- What you should do
From the entries below, copy out all lines holding "computer".

- - - - - - -

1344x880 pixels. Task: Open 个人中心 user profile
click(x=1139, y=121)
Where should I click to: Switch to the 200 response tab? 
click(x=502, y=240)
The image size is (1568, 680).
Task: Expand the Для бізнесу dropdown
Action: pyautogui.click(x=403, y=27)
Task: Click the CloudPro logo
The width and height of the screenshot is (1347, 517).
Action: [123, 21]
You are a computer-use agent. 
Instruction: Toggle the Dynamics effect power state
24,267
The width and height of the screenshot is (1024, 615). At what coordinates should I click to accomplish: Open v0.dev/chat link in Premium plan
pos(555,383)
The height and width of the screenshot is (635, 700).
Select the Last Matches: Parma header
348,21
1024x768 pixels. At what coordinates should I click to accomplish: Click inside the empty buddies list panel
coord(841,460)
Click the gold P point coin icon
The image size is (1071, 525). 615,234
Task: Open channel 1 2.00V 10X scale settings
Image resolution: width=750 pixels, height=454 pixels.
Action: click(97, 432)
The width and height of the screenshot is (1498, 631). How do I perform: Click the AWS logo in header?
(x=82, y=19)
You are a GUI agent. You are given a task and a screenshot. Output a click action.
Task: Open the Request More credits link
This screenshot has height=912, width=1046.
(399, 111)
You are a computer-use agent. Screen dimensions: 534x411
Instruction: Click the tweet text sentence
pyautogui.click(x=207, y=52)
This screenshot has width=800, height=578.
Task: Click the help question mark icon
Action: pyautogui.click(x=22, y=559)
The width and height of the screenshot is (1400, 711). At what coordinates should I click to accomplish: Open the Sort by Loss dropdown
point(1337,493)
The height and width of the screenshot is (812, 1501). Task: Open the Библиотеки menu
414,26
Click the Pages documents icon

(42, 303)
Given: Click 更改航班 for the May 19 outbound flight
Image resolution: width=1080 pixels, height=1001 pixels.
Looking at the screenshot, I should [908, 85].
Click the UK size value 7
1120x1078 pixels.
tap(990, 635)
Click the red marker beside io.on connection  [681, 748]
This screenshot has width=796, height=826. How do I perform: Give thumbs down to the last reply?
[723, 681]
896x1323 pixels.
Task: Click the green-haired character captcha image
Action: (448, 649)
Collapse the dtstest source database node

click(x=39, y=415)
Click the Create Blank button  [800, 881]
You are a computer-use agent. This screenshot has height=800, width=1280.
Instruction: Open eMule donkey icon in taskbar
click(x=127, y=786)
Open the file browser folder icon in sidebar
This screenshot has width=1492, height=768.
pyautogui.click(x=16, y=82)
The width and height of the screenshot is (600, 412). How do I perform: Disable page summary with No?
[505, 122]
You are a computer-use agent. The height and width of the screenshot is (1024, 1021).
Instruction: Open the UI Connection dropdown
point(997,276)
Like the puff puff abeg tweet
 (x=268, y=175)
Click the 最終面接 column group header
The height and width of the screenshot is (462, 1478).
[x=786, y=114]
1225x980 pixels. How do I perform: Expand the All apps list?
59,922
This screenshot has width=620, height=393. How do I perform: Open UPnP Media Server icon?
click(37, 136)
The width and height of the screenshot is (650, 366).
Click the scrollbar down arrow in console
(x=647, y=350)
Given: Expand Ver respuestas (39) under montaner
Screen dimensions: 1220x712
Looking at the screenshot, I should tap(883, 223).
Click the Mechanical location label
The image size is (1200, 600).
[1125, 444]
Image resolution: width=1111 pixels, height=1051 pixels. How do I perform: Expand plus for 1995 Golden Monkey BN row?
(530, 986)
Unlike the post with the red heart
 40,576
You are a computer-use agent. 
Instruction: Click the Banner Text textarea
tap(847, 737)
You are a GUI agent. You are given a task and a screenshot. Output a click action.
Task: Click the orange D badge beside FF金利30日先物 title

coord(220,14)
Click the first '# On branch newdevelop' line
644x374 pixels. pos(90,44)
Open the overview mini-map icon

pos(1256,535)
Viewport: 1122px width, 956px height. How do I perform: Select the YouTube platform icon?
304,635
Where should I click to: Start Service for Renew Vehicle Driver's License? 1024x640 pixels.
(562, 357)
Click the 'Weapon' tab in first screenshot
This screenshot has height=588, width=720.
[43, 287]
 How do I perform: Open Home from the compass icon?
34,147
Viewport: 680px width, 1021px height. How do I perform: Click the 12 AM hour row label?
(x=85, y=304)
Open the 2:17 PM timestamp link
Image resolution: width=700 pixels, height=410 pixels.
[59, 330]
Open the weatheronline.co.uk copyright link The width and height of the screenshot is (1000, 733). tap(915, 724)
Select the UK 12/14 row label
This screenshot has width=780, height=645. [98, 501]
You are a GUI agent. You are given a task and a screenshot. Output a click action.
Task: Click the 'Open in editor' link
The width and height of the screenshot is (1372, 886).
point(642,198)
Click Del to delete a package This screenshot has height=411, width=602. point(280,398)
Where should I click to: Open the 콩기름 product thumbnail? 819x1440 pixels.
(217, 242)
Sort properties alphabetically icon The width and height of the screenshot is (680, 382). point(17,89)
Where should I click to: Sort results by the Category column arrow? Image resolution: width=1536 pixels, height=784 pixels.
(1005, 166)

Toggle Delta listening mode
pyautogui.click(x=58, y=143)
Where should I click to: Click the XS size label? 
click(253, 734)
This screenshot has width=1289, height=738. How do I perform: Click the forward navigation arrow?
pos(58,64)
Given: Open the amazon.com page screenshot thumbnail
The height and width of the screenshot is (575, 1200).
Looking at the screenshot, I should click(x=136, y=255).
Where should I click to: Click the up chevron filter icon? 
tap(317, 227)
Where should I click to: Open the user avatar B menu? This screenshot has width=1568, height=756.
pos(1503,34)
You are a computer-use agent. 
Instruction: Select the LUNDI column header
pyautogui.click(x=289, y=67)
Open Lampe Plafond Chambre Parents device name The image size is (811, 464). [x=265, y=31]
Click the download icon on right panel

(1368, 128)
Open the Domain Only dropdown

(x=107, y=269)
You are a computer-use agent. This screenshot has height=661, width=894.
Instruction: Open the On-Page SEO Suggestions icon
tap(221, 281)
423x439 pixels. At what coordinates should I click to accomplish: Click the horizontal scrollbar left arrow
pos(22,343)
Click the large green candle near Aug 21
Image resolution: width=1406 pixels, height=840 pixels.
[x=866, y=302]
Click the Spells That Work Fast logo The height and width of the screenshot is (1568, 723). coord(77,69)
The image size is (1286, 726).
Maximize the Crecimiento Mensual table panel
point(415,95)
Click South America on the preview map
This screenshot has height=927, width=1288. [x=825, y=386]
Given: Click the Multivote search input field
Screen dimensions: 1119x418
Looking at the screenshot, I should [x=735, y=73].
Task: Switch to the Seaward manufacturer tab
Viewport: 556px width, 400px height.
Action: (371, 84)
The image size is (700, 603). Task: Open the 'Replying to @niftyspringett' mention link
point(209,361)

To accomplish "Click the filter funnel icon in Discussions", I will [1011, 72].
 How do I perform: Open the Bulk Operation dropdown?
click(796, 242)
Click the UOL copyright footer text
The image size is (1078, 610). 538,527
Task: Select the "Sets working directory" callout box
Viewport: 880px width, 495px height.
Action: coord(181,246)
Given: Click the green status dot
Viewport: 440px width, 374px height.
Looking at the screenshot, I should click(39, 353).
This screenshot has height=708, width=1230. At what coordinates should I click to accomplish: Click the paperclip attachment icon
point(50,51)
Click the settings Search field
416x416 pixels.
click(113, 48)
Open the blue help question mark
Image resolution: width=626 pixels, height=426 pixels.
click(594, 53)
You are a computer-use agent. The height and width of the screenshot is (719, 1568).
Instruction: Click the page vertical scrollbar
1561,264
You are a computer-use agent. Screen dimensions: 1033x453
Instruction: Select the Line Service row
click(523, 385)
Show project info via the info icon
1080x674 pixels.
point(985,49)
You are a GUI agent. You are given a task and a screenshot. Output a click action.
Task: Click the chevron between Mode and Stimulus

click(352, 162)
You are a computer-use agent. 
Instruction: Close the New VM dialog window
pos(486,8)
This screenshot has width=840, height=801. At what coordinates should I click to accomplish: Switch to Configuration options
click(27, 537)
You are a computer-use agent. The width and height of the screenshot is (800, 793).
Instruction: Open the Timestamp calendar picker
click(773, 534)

- - - - - - -

- Task answer
You are a computer-use agent. 
You are a computer-use agent. Screen dimensions: 534x411
You are a computer-use agent. This screenshot has height=800, width=1280.
You are a computer-use agent. The height and width of the screenshot is (1024, 1021).
You are a computer-use agent. 
You are a computer-use agent. 
You are a computer-use agent. This screenshot has height=661, width=894.
You are a computer-use agent. The height and width of the screenshot is (719, 1568).
You are a computer-use agent. Screen dimensions: 1033x453
You are a computer-use agent. 
You are a computer-use agent. The width and height of the screenshot is (800, 793).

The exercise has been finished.